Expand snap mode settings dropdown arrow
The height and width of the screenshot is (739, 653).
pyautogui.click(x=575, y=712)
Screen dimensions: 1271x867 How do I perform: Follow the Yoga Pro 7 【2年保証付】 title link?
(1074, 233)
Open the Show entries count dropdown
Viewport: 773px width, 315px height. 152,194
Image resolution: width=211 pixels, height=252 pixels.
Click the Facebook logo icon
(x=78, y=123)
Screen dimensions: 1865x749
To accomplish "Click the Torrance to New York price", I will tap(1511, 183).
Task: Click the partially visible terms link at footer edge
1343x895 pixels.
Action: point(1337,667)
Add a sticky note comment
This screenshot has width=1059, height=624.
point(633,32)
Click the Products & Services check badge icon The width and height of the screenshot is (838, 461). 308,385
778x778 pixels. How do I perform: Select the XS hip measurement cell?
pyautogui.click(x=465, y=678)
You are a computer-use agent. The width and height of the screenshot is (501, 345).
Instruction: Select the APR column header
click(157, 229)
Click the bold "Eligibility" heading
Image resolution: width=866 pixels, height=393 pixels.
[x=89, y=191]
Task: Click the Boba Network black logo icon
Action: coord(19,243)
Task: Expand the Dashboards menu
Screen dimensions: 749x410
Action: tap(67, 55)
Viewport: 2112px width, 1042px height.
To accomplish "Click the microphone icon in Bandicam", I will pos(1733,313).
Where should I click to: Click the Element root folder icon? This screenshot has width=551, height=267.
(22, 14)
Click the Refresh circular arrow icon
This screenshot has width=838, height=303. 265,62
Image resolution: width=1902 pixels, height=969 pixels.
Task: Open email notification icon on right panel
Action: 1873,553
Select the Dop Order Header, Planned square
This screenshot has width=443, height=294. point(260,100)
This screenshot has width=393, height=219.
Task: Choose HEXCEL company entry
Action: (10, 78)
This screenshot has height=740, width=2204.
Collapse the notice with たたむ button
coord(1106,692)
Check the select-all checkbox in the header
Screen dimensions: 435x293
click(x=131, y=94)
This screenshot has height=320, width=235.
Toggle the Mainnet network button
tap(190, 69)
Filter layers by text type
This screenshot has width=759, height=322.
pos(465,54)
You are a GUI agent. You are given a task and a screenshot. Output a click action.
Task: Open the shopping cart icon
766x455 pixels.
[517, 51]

****************************************

What the task asks
Give the records as a Markdown table, from the first line of the records through the line containing "Action: tap(67, 55)", both included. Use a column named Row for the row number and a column named Line for each line, and leave out any blank lines.

Worked answer
| Row | Line |
|---|---|
| 1 | Expand snap mode settings dropdown arrow |
| 2 | The height and width of the screenshot is (739, 653). |
| 3 | pyautogui.click(x=575, y=712) |
| 4 | Screen dimensions: 1271x867 How do I perform: Follow the Yoga Pro 7 【2年保証付】 title link? |
| 5 | (1074, 233) |
| 6 | Open the Show entries count dropdown |
| 7 | Viewport: 773px width, 315px height. 152,194 |
| 8 | Image resolution: width=211 pixels, height=252 pixels. |
| 9 | Click the Facebook logo icon |
| 10 | (x=78, y=123) |
| 11 | Screen dimensions: 1865x749 |
| 12 | To accomplish "Click the Torrance to New York price", I will tap(1511, 183). |
| 13 | Task: Click the partially visible terms link at footer edge |
| 14 | 1343x895 pixels. |
| 15 | Action: point(1337,667) |
| 16 | Add a sticky note comment |
| 17 | This screenshot has width=1059, height=624. |
| 18 | point(633,32) |
| 19 | Click the Products & Services check badge icon The width and height of the screenshot is (838, 461). 308,385 |
| 20 | 778x778 pixels. How do I perform: Select the XS hip measurement cell? |
| 21 | pyautogui.click(x=465, y=678) |
| 22 | You are a computer-use agent. The width and height of the screenshot is (501, 345). |
| 23 | Instruction: Select the APR column header |
| 24 | click(157, 229) |
| 25 | Click the bold "Eligibility" heading |
| 26 | Image resolution: width=866 pixels, height=393 pixels. |
| 27 | [x=89, y=191] |
| 28 | Task: Click the Boba Network black logo icon |
| 29 | Action: coord(19,243) |
| 30 | Task: Expand the Dashboards menu |
| 31 | Screen dimensions: 749x410 |
| 32 | Action: tap(67, 55) |